Arles donne sa cinquantième édition. La quantité est là. La qualité un peu moins...
Il y a 51 expositions. Le ton est à la nostalgie et à l'analyse historique. De nouveaux lieux se profilent, tandis que les Ateliers SNCF se gentrifient.

L'affiche avec une photo inversé de l'Espagnole Ouka Leele
Crédits: Rencontres d'Arles, Ouka Leele.Le festivalier ayant le malheur
d'arriver cet été à Arles en train (le mien avait cinq heures en
retards cumulés depuis Genève) bénéficie d'un spectacle
inattendu. La tour de Frank Gehry semble posée au bout du quai. Sur
les rails. Notez que ce gros suppositoire argenté n'est toujours pas
terminé. Ce sera paraît-il pour 2020. N'empêche qu'il fait
toujours tache dans le paysage, même s'il se présente ici du bon
côté. Celui autre qu'une vilaine masse de béton. Ce «hochet de vanité»,
comme on eut dit au temps de Savanarole (1), couronne désormais des
ateliers SNCF, peu à peu dévastés par le «propre en ordre». On
est aujourd'hui bien loin de leur magie décatie, lors de la première
utilisation par les «Rencontres» photographiques en 2007. Il y a un
côté «Putzfrau» (2) dans la Fondation Luma de Maja Hoffmann, qui
veut refaire le monde à l'intention des bobos les plus friqués avec
beaucoup de design et un peu d'écologie.
Arles en arrive aujourd'hui à sa 50e édition. C'est en 1970 que la manifestation s'est déroulée pour la première fois, en marge d'un tutti frutti culturel et estival. Sept jours seulement, avec en vedettes Jean-Pierre Sudre, Jean-Philippe Charbonnier et Denis Brilhat. Des noms aujourd'hui tombés dans l'oubli, ce qui est grand dommage pour Charbonnier. Un bel artiste.
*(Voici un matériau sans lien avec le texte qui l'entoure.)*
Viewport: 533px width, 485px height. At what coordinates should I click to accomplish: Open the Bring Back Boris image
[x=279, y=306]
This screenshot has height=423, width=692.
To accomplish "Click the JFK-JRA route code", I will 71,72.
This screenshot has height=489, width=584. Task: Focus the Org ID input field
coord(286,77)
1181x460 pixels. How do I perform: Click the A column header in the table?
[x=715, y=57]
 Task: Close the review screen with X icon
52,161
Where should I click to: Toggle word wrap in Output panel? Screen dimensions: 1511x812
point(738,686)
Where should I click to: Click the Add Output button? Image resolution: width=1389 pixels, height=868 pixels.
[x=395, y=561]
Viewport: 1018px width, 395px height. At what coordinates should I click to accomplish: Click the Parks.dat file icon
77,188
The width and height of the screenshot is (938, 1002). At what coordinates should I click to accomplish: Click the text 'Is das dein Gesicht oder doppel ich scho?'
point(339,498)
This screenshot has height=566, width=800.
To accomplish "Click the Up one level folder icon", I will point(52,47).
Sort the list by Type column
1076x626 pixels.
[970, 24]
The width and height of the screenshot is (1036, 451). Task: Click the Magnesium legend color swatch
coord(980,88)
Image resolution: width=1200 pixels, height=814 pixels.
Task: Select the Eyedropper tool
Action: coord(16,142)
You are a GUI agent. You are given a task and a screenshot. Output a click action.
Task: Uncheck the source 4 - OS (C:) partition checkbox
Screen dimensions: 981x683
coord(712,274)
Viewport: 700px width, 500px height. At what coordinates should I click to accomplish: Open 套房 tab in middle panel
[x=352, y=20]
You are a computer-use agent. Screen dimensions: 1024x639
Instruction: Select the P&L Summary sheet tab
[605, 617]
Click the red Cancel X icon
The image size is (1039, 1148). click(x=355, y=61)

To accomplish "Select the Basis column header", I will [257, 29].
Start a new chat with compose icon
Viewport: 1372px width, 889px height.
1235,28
Remarquez au passage qu'au même instant, ou peu s'en faut, se déroulait en Suisse l'"Art/Basel" initial. Tout a ensuite gentiment progressé, comme le rappelle aujourd'hui une exposition-hommage un peu courte réalisée à l'église des Trinitaires. Montmajour et son abbaye ont été conquises dès 1972. En 1975, «Le Monde» parlait de cette cité paupérisée comme de la «capitale de la photographie». L'est-elle encore? La question mériterait de se voir posée. En 1980, les «Rencontres» débordent sur août. Il faudra attendre 2002 pour qu'elles grignotent septembre. 2012 marque le record du nombre des expositions. Il y a en a alors 60, ce qui dame le pion à la version actuelle, la quatrième dirigée par Sam Stourdzé. Notre ambitieux de service se contente cette fois de 50 accrochages «+ un». Vu le résultat, très moyen, je me dis que c'est pourtant déjà trop.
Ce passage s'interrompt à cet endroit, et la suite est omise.